NYPD and LAPD are increasing security in New York and Los Angeles mosques
1:45 am: The forces of the order officials of the two largest cities in the United States have announced that they are increasing security forces in mosques.
One of the suspects in New Zealand appears to have deliberately targeted Muslims in mosques during Friday prayers. The NYPD has released a statement to the public saying that "it is closely monitoring events in New Zealand and is prudently evaluating security in the places of the city".
Los Angeles police said in a Twitter post that "they are providing extra patrols around mosques."
Bloc for raised schools, hospital still closed
1:26 am: The police have closed the school block, allowing worried parents to take their children. The two mosques are still closed and the hospital where the victims were taken.
"We would like to reassure members of the public that there is a police presence in the city and community security is our priority," the police said in a statement
4 people in custody, says the police commissioner
12:42: Police commissioner Mike Bush told a news conference that there are four people in custody. He said three are men and the other is a woman.
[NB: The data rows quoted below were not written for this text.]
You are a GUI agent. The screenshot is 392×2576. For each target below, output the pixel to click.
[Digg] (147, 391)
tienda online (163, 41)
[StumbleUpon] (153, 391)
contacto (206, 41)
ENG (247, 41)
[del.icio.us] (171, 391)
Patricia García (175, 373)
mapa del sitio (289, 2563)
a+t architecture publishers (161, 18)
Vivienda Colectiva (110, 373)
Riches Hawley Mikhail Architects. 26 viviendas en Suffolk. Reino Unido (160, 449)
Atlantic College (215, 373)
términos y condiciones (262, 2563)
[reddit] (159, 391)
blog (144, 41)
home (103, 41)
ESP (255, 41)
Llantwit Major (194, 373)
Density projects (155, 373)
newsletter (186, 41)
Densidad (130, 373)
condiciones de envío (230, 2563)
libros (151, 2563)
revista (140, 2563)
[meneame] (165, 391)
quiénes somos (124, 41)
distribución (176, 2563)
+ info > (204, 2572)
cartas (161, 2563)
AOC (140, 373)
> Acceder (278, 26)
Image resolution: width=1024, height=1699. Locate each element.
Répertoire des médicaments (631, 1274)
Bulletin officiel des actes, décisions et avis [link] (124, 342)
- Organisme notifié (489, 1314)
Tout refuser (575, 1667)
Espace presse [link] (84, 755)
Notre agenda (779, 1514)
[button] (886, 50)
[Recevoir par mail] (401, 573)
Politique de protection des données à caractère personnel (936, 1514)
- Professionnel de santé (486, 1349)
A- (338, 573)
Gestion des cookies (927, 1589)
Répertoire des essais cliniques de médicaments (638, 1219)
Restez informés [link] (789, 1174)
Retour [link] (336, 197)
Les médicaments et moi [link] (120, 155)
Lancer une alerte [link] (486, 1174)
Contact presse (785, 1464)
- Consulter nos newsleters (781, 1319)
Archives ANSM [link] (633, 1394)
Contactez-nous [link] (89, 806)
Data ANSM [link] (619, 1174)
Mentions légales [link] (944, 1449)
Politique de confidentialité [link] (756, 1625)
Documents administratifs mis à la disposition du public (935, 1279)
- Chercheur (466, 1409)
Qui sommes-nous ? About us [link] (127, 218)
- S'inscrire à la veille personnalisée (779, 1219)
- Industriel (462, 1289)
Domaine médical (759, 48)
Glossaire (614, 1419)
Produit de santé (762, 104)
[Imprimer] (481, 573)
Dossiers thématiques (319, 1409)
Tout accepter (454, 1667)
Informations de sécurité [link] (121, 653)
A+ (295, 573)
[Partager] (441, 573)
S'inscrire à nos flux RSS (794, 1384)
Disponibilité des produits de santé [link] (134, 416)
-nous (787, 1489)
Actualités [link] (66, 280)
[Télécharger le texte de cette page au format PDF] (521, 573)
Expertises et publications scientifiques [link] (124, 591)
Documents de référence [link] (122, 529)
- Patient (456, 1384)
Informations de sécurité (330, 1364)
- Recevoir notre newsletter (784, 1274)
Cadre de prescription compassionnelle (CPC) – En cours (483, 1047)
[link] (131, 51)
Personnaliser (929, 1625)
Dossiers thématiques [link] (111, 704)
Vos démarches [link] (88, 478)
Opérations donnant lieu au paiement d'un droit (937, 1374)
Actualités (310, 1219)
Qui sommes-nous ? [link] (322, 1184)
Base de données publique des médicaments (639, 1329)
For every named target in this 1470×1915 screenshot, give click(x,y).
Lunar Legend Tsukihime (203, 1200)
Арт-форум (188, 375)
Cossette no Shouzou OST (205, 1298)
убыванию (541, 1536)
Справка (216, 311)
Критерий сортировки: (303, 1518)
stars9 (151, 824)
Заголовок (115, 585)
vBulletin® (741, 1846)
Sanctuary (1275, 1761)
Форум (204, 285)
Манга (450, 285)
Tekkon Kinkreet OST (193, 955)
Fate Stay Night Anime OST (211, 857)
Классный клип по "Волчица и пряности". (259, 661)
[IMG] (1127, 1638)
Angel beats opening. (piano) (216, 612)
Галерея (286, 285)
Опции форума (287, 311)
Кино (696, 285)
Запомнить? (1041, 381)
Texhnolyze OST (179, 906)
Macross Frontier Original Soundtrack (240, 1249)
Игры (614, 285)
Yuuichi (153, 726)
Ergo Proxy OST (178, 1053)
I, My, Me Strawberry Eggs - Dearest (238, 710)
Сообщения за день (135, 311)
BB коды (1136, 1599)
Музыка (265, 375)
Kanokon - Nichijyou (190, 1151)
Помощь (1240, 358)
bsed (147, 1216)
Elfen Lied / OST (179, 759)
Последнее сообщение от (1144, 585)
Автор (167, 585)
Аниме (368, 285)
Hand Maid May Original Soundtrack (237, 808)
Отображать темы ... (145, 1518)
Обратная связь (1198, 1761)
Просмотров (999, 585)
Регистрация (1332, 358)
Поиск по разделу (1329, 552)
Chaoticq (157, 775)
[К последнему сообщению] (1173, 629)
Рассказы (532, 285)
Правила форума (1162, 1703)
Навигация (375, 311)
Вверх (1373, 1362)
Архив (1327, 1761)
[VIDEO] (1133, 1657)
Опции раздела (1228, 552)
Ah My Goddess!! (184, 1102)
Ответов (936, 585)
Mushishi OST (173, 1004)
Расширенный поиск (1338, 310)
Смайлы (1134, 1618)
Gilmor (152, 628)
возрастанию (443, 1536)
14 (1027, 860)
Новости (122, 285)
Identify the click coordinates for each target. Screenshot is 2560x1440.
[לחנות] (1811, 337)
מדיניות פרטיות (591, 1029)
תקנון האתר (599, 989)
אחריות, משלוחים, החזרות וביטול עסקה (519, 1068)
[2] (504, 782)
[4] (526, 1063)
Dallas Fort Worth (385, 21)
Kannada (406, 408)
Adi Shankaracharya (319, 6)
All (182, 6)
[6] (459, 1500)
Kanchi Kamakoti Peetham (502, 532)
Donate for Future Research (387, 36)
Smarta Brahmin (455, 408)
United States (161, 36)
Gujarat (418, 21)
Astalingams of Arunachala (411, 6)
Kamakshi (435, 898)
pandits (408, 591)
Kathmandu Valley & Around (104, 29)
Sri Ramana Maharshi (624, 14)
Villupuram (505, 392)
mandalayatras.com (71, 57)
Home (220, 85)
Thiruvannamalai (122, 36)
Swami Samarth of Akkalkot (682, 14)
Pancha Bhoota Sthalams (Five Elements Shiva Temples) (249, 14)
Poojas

"I don't presume there aren't others," Bush said.
He did not give an exact number of people killed or injured but said that there were a "significant" number of deaths.
He said that "they are not hiring" is limited to Christchurch.
C & # 39; was a number of IED attached to vehicles that had been stopped, Bush said.
Police urged all mosques in New Zealand to close the doors
12:23: The police reported more victims to two mosques.
The police also invited all the mosques to New Zealand closes its doors and asks residents to refrain from visiting
The residents of Christchurch were also asked to remain indoors.
Prime Minister: "It is clear that this is one of the darkest days in New Zealand"
23:55 : Prime Minister Jacinda Ardern said at a press conference that "it is clear that this is one of the darkest days in New Zealand".
"Clearly what happened here is an extraordinary and unprecedented act of violence," said Ardern.
Ardern said that many of the people directly affected by the shootings could be migrants or refugees. "They have chosen to make New Zealand their home and they are us … there is no place in New Zealand for unprecedented and extreme acts of violence, which is clear."
Witness: "I saw dead people everywhere"
23:55: Witness Len Peneha told the Associated Press that he saw a man dressed in black entering the Masjid Al Noor mosque and then hearing dozens of shots, followed by people fleeing the mosque in terror
"I saw people dead everywhere," Peneha said. "There were three in the hallway, on the door leading to the mosque, and the people inside the mosque. And incredible hazelnut. I don't understand how anyone can do this to these people, to anyone. It is ridiculous. "
Brian Pascus, Lex Haris and Brian Dakss contributed to the report.